* [Exercise objective]: Set out all of the data below as a Markdown table with the columns "Number" and "Line", giving each line its own numbered row and leaving out blank lines.

* [Supplied information]:

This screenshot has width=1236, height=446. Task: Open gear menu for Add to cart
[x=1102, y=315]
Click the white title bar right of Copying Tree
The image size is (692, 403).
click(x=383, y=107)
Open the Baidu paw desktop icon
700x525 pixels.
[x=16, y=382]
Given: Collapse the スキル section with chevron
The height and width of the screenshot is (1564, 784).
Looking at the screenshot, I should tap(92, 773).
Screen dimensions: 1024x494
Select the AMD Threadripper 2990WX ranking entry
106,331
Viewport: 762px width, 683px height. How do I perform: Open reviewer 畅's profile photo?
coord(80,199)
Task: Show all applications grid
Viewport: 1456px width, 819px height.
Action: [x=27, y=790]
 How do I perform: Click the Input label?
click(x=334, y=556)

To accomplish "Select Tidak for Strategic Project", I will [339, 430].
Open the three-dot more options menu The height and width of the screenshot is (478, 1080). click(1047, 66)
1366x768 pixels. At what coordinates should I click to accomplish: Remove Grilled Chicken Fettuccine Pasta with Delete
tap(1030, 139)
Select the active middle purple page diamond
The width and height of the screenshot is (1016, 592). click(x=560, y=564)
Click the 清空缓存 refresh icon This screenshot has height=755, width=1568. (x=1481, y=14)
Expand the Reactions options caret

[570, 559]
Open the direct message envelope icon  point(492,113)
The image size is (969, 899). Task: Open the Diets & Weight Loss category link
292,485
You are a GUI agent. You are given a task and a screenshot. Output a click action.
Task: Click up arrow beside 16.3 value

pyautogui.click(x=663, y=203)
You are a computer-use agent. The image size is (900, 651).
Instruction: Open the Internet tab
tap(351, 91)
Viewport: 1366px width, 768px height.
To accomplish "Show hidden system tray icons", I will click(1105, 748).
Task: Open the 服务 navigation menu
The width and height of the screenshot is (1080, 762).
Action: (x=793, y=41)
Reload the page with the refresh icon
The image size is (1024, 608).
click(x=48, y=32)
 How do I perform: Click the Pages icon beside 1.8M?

* [Task output]:
| Number | Line |
|---|---|
| 1 | This screenshot has width=1236, height=446. Task: Open gear menu for Add to cart |
| 2 | [x=1102, y=315] |
| 3 | Click the white title bar right of Copying Tree |
| 4 | The image size is (692, 403). |
| 5 | click(x=383, y=107) |
| 6 | Open the Baidu paw desktop icon |
| 7 | 700x525 pixels. |
| 8 | [x=16, y=382] |
| 9 | Given: Collapse the スキル section with chevron |
| 10 | The height and width of the screenshot is (1564, 784). |
| 11 | Looking at the screenshot, I should tap(92, 773). |
| 12 | Screen dimensions: 1024x494 |
| 13 | Select the AMD Threadripper 2990WX ranking entry |
| 14 | 106,331 |
| 15 | Viewport: 762px width, 683px height. How do I perform: Open reviewer 畅's profile photo? |
| 16 | coord(80,199) |
| 17 | Task: Show all applications grid |
| 18 | Viewport: 1456px width, 819px height. |
| 19 | Action: [x=27, y=790] |
| 20 |  How do I perform: Click the Input label? |
| 21 | click(x=334, y=556) |
| 22 | To accomplish "Select Tidak for Strategic Project", I will [339, 430]. |
| 23 | Open the three-dot more options menu The height and width of the screenshot is (478, 1080). click(1047, 66) |
| 24 | 1366x768 pixels. At what coordinates should I click to accomplish: Remove Grilled Chicken Fettuccine Pasta with Delete |
| 25 | tap(1030, 139) |
| 26 | Select the active middle purple page diamond |
| 27 | The width and height of the screenshot is (1016, 592). click(x=560, y=564) |
| 28 | Click the 清空缓存 refresh icon This screenshot has height=755, width=1568. (x=1481, y=14) |
| 29 | Expand the Reactions options caret |
| 30 | [570, 559] |
| 31 | Open the direct message envelope icon  point(492,113) |
| 32 | The image size is (969, 899). Task: Open the Diets & Weight Loss category link |
| 33 | 292,485 |
| 34 | You are a GUI agent. You are given a task and a screenshot. Output a click action. |
| 35 | Task: Click up arrow beside 16.3 value |
| 36 | pyautogui.click(x=663, y=203) |
| 37 | You are a computer-use agent. The image size is (900, 651). |
| 38 | Instruction: Open the Internet tab |
| 39 | tap(351, 91) |
| 40 | Viewport: 1366px width, 768px height. |
| 41 | To accomplish "Show hidden system tray icons", I will click(1105, 748). |
| 42 | Task: Open the 服务 navigation menu |
| 43 | The width and height of the screenshot is (1080, 762). |
| 44 | Action: (x=793, y=41) |
| 45 | Reload the page with the refresh icon |
| 46 | The image size is (1024, 608). |
| 47 | click(x=48, y=32) |
| 48 |  How do I perform: Click the Pages icon beside 1.8M? |